» **Task objective**:
Rescale the lines from the line with "You are a computer-use" to the line with "coord(464,139)", both included, and give only those lines. Write them out again in full, multiplying each answer coordinate by 2.55 and rounding to a whole number with halves rounded up; leave every other number unchanged and omit the pictures.

» **Provided entries**:
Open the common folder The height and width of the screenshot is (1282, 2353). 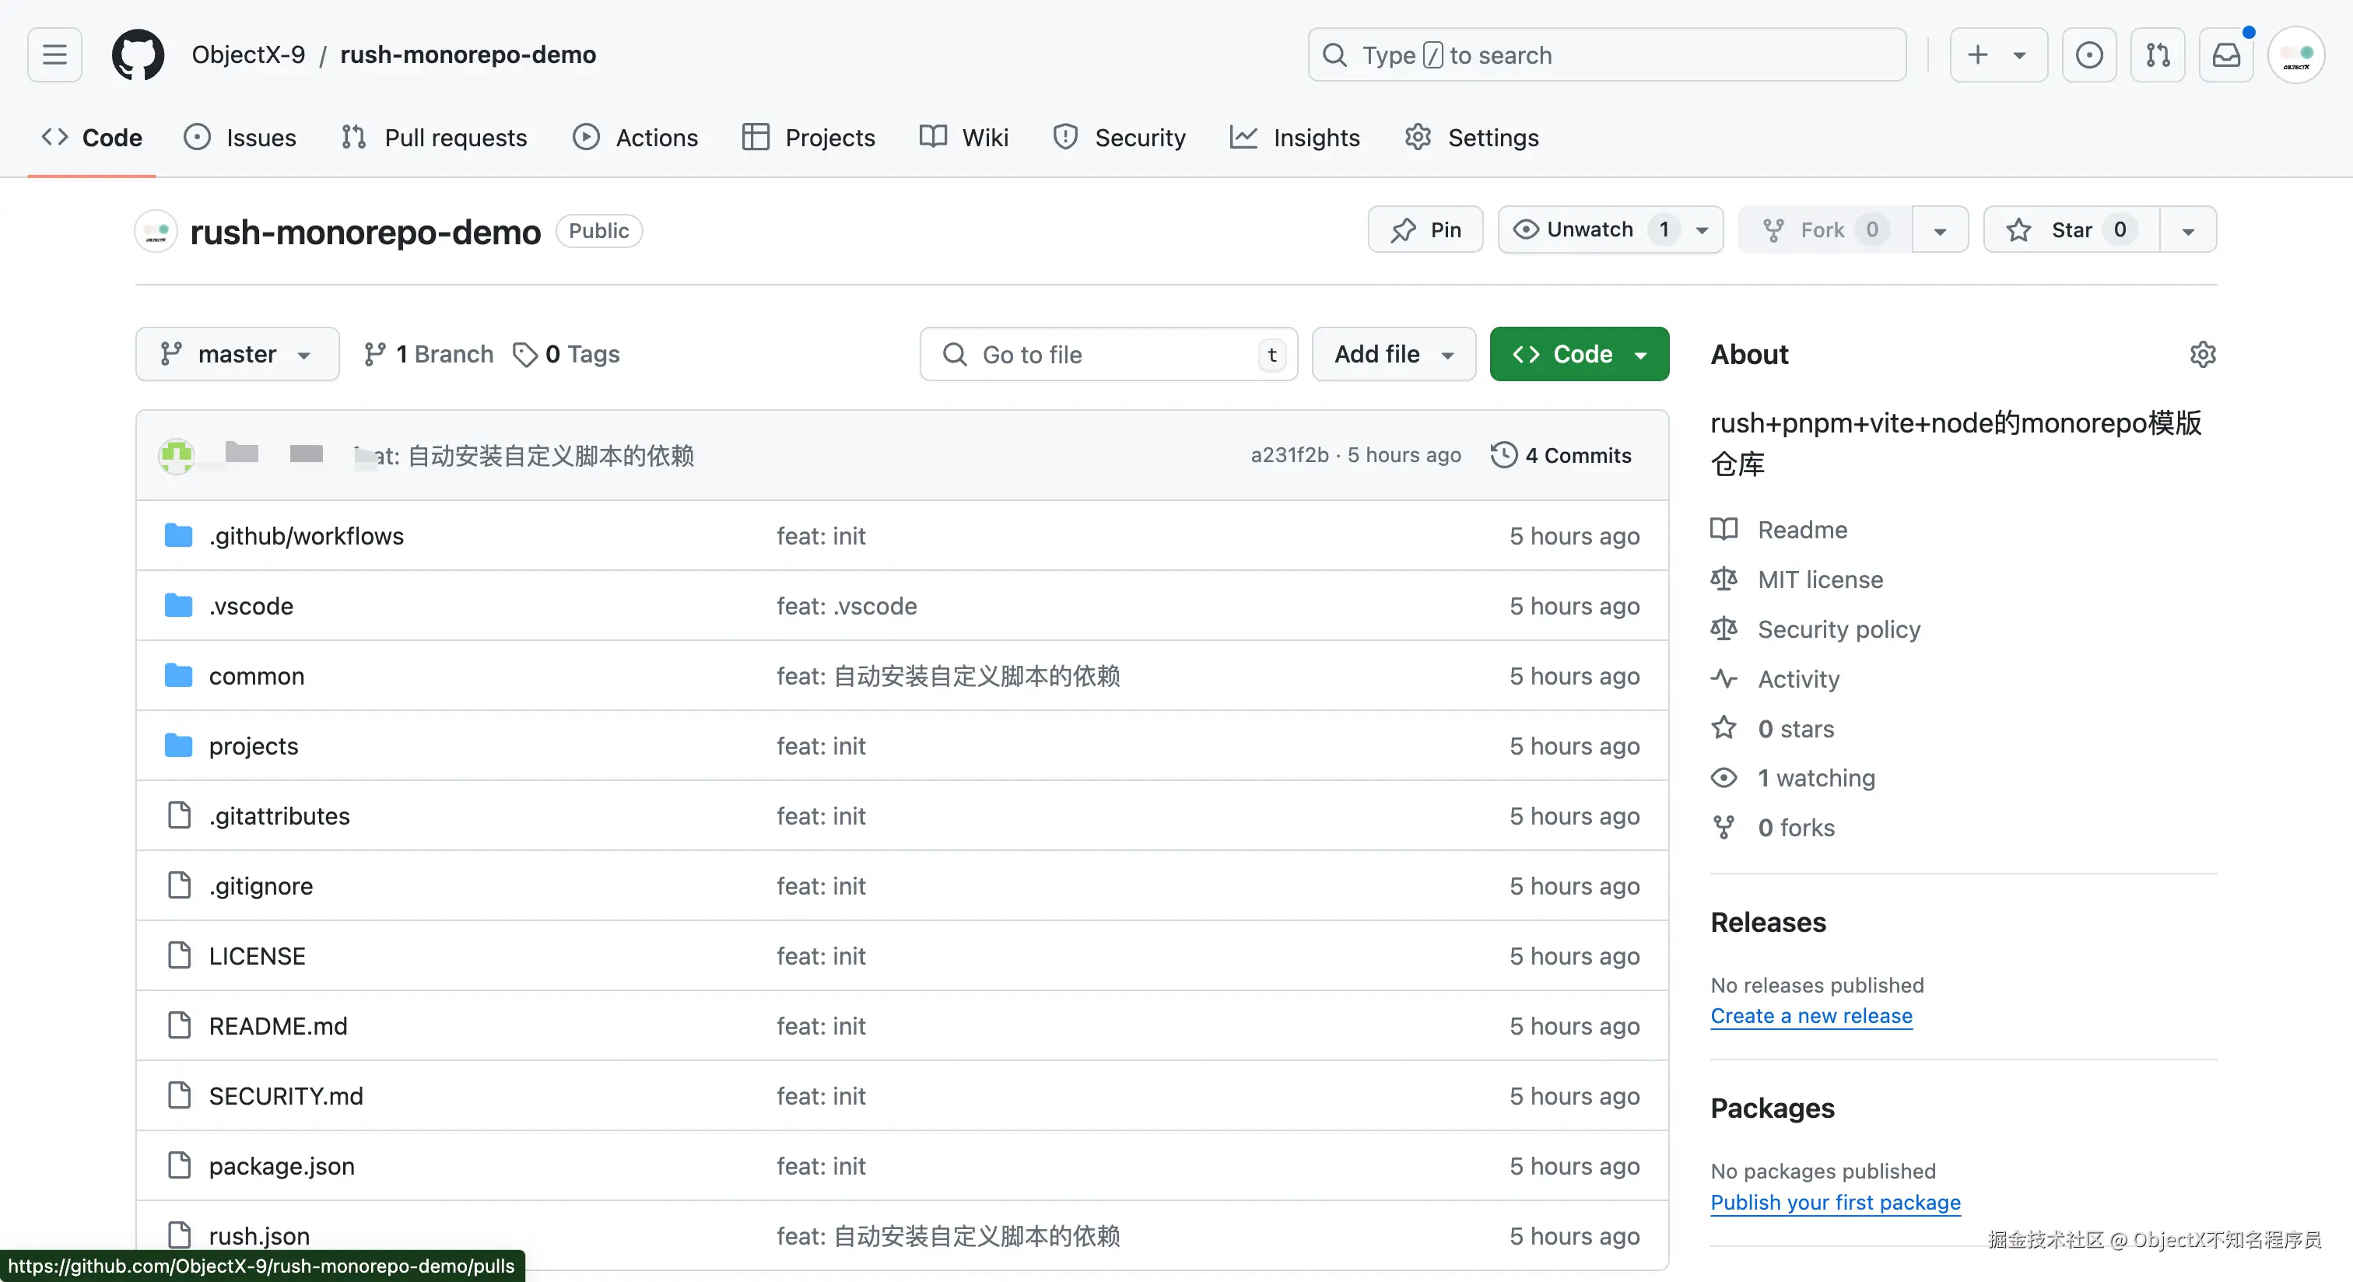coord(257,676)
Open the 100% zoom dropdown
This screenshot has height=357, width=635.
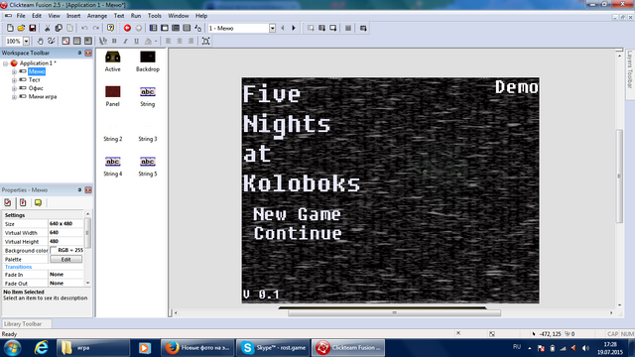[x=26, y=41]
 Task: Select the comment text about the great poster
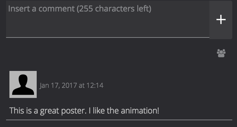click(x=84, y=110)
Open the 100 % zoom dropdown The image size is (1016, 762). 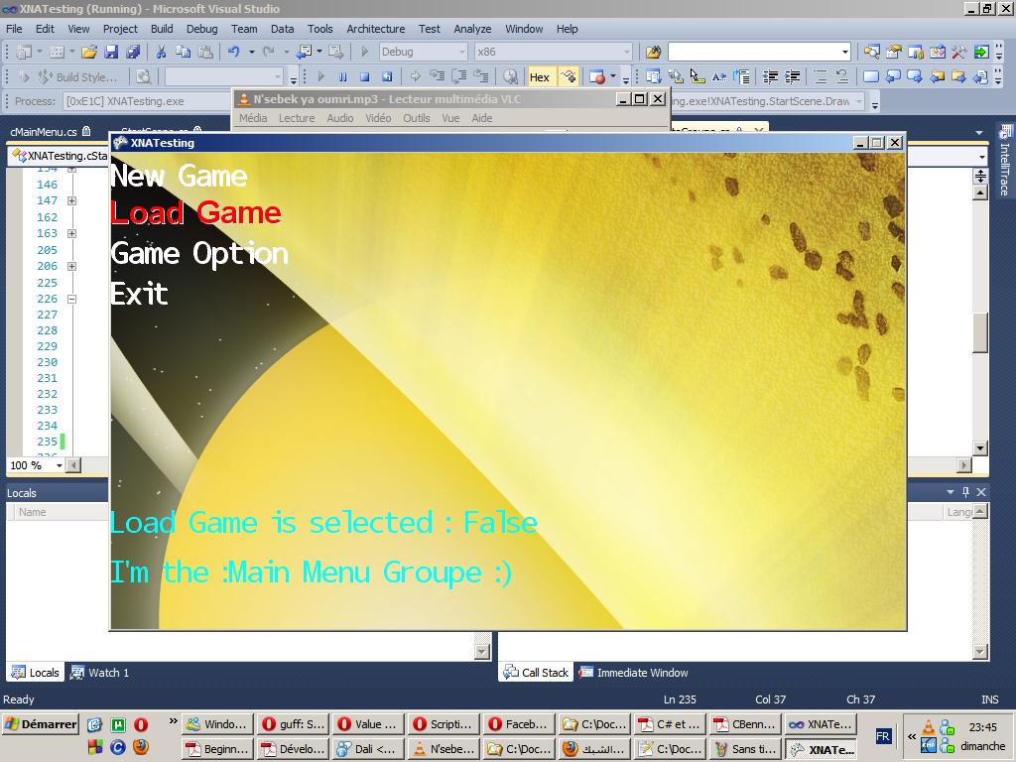pos(59,465)
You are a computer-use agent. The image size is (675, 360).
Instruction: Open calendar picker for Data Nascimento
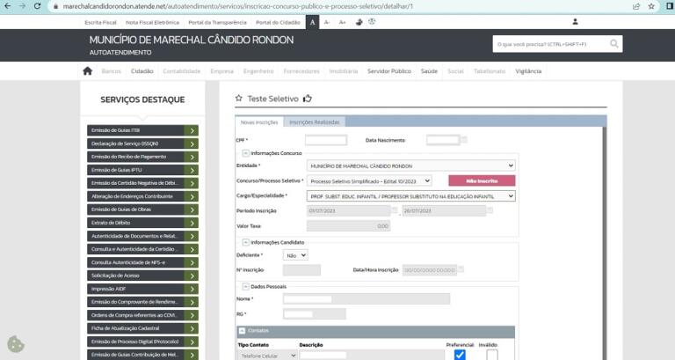coord(464,139)
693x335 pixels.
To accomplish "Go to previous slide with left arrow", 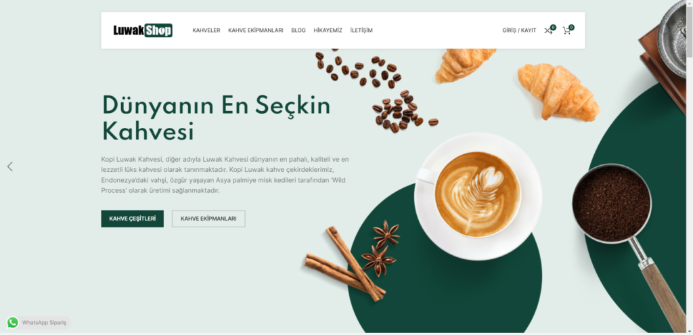I will click(x=9, y=166).
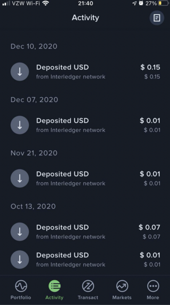
Task: Tap the battery indicator in status bar
Action: click(x=163, y=3)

» **Reply**:
You are a computer-use agent. The image size is (675, 360).
Instruction: Open calendar picker for Data Nascimento
coord(1183,354)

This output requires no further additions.